On 4/26/2018 8:58 AM, Derrick Stolee wrote:
n 4/25/2018 10:35 PM, Junio C Hamano wrote:
Derrick Stolee <dstolee@xxxxxxxxxxxxx> writes:
@@ -439,6 +439,9 @@ static void write_graph_chunk_data(struct
hashfile *f, int hash_len,
else
packedDate[0] = 0;
+ if ((*list)->generation != GENERATION_NUMBER_INFINITY)
+ packedDate[0] |= htonl((*list)->generation << 2);
+
packedDate[1] = htonl((*list)->date);
hashwrite(f, packedDate, 8);
The ones that have infinity are written as zero here. The code that
reads the generation field off of a file in fill_commit_graph_info()
and fill_commit_in_graph() both leave such a record in file as-is,
so the reader of what we write out will think it is _ZERO, not _INF.
Not that it matters, as it seems that most of the code being added
by this series treat _ZERO and _INF more or less interchangeably.
But it does raise another question, i.e. do we need both _ZERO and
_INF, or is it sufficient to have just a single _UNKNOWN?
This code is confusing. The 'if' condition is useless, since at this
point every commit should be finite (since we computed generation
numbers for everyone).
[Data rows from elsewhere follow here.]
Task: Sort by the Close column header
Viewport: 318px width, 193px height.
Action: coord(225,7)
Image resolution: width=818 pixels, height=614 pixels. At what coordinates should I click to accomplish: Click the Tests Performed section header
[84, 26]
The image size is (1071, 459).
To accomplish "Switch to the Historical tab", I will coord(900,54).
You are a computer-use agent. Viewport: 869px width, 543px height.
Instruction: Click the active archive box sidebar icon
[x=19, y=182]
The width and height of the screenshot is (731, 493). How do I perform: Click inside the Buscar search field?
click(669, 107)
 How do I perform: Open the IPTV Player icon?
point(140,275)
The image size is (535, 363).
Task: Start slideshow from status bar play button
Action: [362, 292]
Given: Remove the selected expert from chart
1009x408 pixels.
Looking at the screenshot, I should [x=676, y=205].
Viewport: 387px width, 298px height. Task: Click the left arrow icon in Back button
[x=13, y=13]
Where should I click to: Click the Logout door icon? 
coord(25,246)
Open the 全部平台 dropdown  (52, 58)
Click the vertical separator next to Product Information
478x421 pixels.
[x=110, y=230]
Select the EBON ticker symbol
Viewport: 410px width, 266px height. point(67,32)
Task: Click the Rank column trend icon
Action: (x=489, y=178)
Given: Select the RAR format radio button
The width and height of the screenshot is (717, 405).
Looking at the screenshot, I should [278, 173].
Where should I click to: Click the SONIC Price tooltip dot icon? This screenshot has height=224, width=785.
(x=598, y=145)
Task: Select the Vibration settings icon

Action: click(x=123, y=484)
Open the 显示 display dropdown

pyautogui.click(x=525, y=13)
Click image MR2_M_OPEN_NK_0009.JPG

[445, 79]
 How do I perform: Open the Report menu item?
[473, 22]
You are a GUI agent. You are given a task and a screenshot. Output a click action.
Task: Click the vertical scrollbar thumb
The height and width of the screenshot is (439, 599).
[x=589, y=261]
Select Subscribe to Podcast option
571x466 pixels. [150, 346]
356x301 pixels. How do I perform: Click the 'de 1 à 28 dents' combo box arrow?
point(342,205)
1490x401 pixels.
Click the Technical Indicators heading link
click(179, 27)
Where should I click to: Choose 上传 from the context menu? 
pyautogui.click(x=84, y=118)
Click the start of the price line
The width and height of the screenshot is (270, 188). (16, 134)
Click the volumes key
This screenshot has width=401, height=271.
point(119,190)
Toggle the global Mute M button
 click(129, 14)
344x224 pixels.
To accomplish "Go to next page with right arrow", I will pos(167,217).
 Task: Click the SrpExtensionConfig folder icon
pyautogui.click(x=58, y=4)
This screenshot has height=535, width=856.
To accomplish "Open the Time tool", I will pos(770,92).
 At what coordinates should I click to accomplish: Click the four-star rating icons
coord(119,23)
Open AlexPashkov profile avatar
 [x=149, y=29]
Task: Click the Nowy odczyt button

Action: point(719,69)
We should just write the value always.
For the sake of discussion, the value _INFINITY means not in the graph
and _ZERO means in the graph without a computed generation number.
It's a small distinction, but it gives a single boundary to use for
reachability queries that test generation number.
@@ -571,6 +574,46 @@ static void close_reachable(struct
packed_oid_list *oids)
}
}
+static void compute_generation_numbers(struct commit** commits,
+ int nr_commits)
+{
+ int i;
+ struct commit_list *list = NULL;
+
+ for (i = 0; i < nr_commits; i++) {
+ if (commits[i]->generation != GENERATION_NUMBER_INFINITY &&
+ commits[i]->generation != GENERATION_NUMBER_ZERO)
+ continue;
+
+ commit_list_insert(commits[i], &list);
+ while (list) {
+ struct commit *current = list->item;
+ struct commit_list *parent;
+ int all_parents_computed = 1;
+ uint32_t max_generation = 0;
+
+ for (parent = current->parents; parent; parent =
parent->next) {
+ if (parent->item->generation ==
GENERATION_NUMBER_INFINITY ||
+ parent->item->generation ==
GENERATION_NUMBER_ZERO) {
+ all_parents_computed = 0;
+ commit_list_insert(parent->item, &list);
+ break;
+ } else if (parent->item->generation >
max_generation) {
+ max_generation = parent->item->generation;
+ }
+ }
+
+ if (all_parents_computed) {
+ current->generation = max_generation + 1;
+ pop_commit(&list);
+ }
If we haven't computed all parents' generations yet,
current->generation is undefined (or at least "left as
initialized"), so it does not make much sense to attempt to clip it
at _MAX at this point. At leat not yet.
IOW, shouldn't the following two lines be inside the "we now know
genno of all parents, so we can compute genno for commit" block
above?
You're right! Good catch. This code sets every merge commit to _MAX.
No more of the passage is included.